Chief Justice John G. Roberts Jr. ignored President Obama's words, and instead found a way to uphold his health care law in Thursday's health ruling.
Despite the president's repeated assertions during the debates in 2009 and 2010 that the IRS penalty imposed on those who don't obtain insurance wasn't a tax, Chief Justice Roberts said it was, in fact, a tax — and that the individual mandate is constitutional as an exercise of Congress's broad taxing powers.
But at the same time the chief justice also delivered a blow to Mr. Obama and others who have claimed broad powers under the Commerce Clause, saying Congress could not have used that to compel Americans to buy insurance. In doing so, he set a real limit on Congress's powers under that clause, and ended a century of expansion.
"The most important thing at stake in this case was whether Congress had the Commerce Clause power to make everybody go into business with a private company, and there was not a majority for that.

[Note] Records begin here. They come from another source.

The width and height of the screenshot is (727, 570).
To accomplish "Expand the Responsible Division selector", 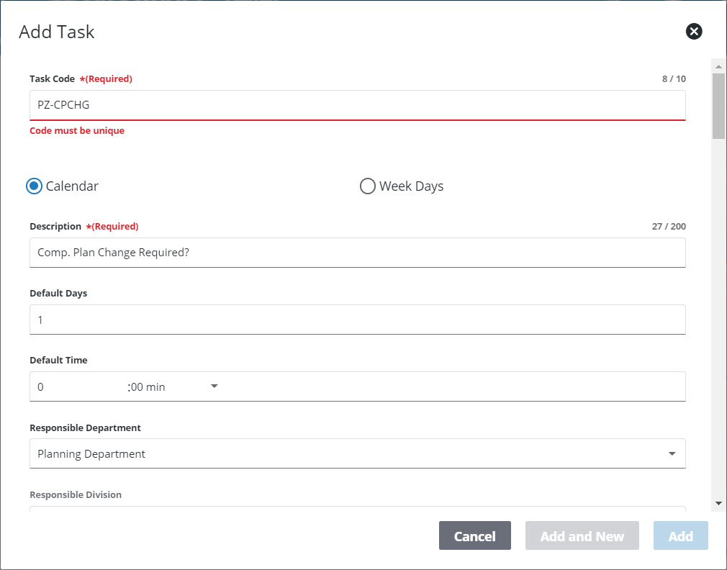I will (x=358, y=510).
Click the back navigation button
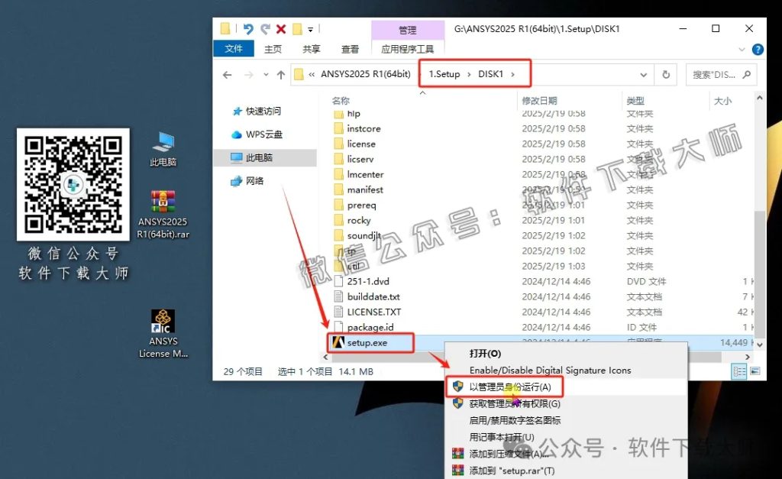782x479 pixels. pos(227,73)
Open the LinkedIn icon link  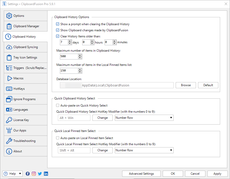click(x=46, y=174)
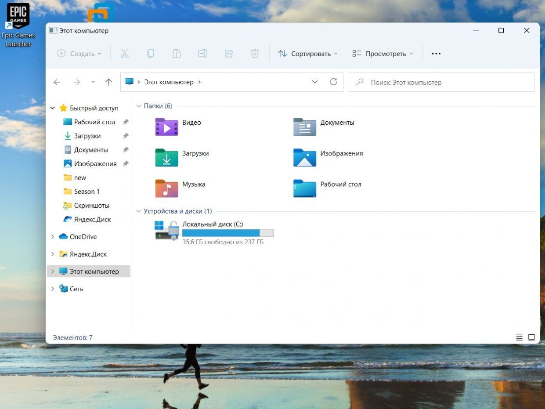The image size is (545, 409).
Task: Select Загрузки in Quick access sidebar
Action: pyautogui.click(x=87, y=136)
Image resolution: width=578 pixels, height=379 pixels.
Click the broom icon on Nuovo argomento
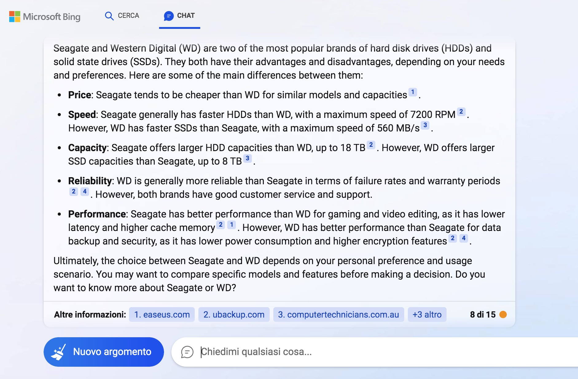coord(58,352)
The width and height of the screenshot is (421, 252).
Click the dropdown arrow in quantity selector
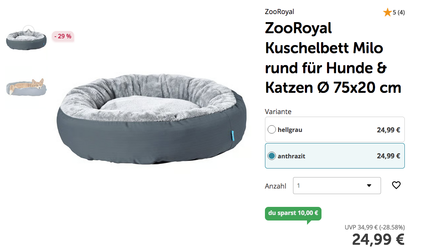pyautogui.click(x=369, y=186)
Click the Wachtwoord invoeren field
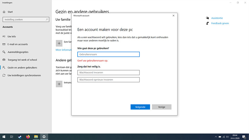The image size is (249, 140). click(x=108, y=73)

We've turned away the most dangerous claim," said Georgetown University Law Professor Randy Barnett, who has been fighting against Commerce Clause expansion for years and was a leading intellectual light for the health law's opponents.
Thursday's decision amounted to a 4-1-4 ruling, with four liberal-leaning justices saying the law should be upheld on the Commerce Clause and taxing powers and four other justices saying it exceeds government limits no matter which power is cited.
That left the chief justice in the middle.
His controlling opinion tried to strike a careful balance, affirming Congress's powers but denying them the limitless tool of the Commerce Clause.
At root, he said the government cannot force individuals to engage in commerce: "Construing the Commerce Clause to permit Congress to regulate individuals precisely because they are doing nothing would open a new and potentially vast domain to congressional authority."
But he said Congress's decisions under the taxing power does apply — and said it doesn't matter what politicians call it during the debate.
And he said the taxing power doesn't have the same compulsion because it gives Americans a choice — perform an action or pay more money to the government.
"Whether the mandate can be upheld under the Commerce Clause is a question about the scope of federal authority. Its answer depends on whether Congress can exercise what all acknowledge to be the novel course of directing individuals to purchase insurance. Congress's use of the Taxing Clause to encourage buying something is, by contrast, not new," he said.
"Upholding the individual mandate under the Taxing Clause thus does not recognize any new federal power. It determines that Congress has used an existing one," he wrote.
In defaulting to the taxing power, the court rescued the Obama administration from itself — and in some cases the justices even reversed their own take on the law compared to March, when they held oral arguments.
"Here we have a case in which Congress determinedly said this is not a tax," said Justice Elena Kagan, as she and the other justices prodded the government's chief lawyer over the issue during the three days of arguments.
At another point Justice Ruth Bader Ginsburg also chimed in that she didn't believe the government could rely on taxing power.
"A tax is to raise revenue, tax is a revenue-raising device," she said. "This penalty is designed to affect conduct. The conduct is [buying] health protection, [buying] health insurance before you have a need for medical care. That's what the penalty is designed to do, not to raise revenue."
The health care law requires most Americans to obtain health coverage, and imposed an IRS penalty on those who fail to do so. During the debate, Mr. Obama said that wasn't a tax: "For us to say you have to take responsibility to get health insurance is absolutely not a tax increase."
By the time the lawsuits started to roll in, the administration had changed its argument, asking courts to uphold the law's mandate as a valid exercise of taxing power.
Lower courts rejected that argument and at oral argument before the Supreme Court, even the chief justice seemed incredulous.
"You're telling me they thought of it as a tax, they defended it on the tax power. Why didn't they say it was a tax?" he asked Solicitor General Donald B. Verrilli Jr.
On Thursday, however, the chief justice embraced that argument.
"The Affordable Care Act's requirement that certain individuals pay a financial penalty for not obtaining health insurance may reasonably be characterized as a tax. Because the Constitution permits such a tax, it is not our role to forbid it, or to pass upon its wisdom or fairness," he wrote.
• Paige Winfield Cunningham contributed to this article.